Ao convocar os dirigentes das classes profissionais da Justiça para que cheguem a um entendimento de base, de forma a pressionar os partidos e assim abrir caminho para um pacto político que transforme a Justiça numa das prioridades nacionais, o Presidente da República tocou na ferida.
De facto, foram raros os momentos, nas últimas décadas, em que dirigentes institucionais e sindicais estiveram de acordo quanto às reformas na Justiça, quando não entraram mesmo publicamente em choque. Nuns casos, isso foi aproveitado pelos partidos no poder para optarem pelo mais fácil e mais barato – ou seja, deixar tudo como estava – e, noutros, para levar medidas surreais por diante, porque até ficava bem afrontar os interesses corporativos.

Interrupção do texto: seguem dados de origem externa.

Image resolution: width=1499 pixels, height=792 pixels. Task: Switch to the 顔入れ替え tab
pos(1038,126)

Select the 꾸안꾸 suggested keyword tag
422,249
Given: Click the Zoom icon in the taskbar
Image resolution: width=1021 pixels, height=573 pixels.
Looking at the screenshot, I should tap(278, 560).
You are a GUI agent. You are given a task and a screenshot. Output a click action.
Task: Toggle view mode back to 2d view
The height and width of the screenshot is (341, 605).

Mas é preciso recordar, também, que até determinado período histórico houve consenso político, da esquerda à direita, quanto ao modelo de Justiça que se pretendia. Esse consenso só foi quebrado quando começaram a surgir os chamados processos mediáticos, no final dos anos 80 e início dos anos 90, envolvendo dirigentes políticos e figuras empresariais, até aí consideradas intocáveis.

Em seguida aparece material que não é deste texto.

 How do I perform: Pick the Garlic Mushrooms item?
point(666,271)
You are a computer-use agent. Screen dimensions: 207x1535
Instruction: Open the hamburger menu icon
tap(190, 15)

E é preciso lembrar que ainda há 10 anos houve quem, nos bastidores políticos, prometesse abertamente ‘partir a espinha’ aos magistrados – ameaça que encontrou eco, infelizmente, entre alguns dirigentes máximos das magistraturas e da advocacia, mais interessados em preservar privilégios de classe e os seus pequenos poderes junto do poder político.
Por isso é que o acordo entre PS e PSD, em 2006, durante o governo de José Sócrates, se restringiu a aspetos pontuais e não chegou a ser um verdadeiro pacto para as reformas. Estas viriam a ser feitas no governo PSD-CDS, mas com o problema de muitas delas não terem o apoio dos operadores judiciários e, sobretudo, de não terem sido acompanhadas dos necessários meios humanos e tecnológicos.
Essas medidas custam dinheiro, claro, mas é tudo uma questão de prioridades. Quando chega a hora do Orçamento do Estado, a Justiça fica, em regra, com algumas migalhas. Enquanto isso, os bancos recebem valores astronómicos dos cofres do Estado sem que ninguém se digne explicar cabalmente ao país qual a razão e o que se propõe fazer exatamente – como se viu agora na CGD, em que se vão injetar, em três anos, 5,1 mil milhões, preferindo-se salientar a «grande vitória» que foi a aprovação em Bruxelas de um afamado plano de reestruturação, em que somos chamados a acreditar de olhos fechados. E, mais uma vez, a pagar.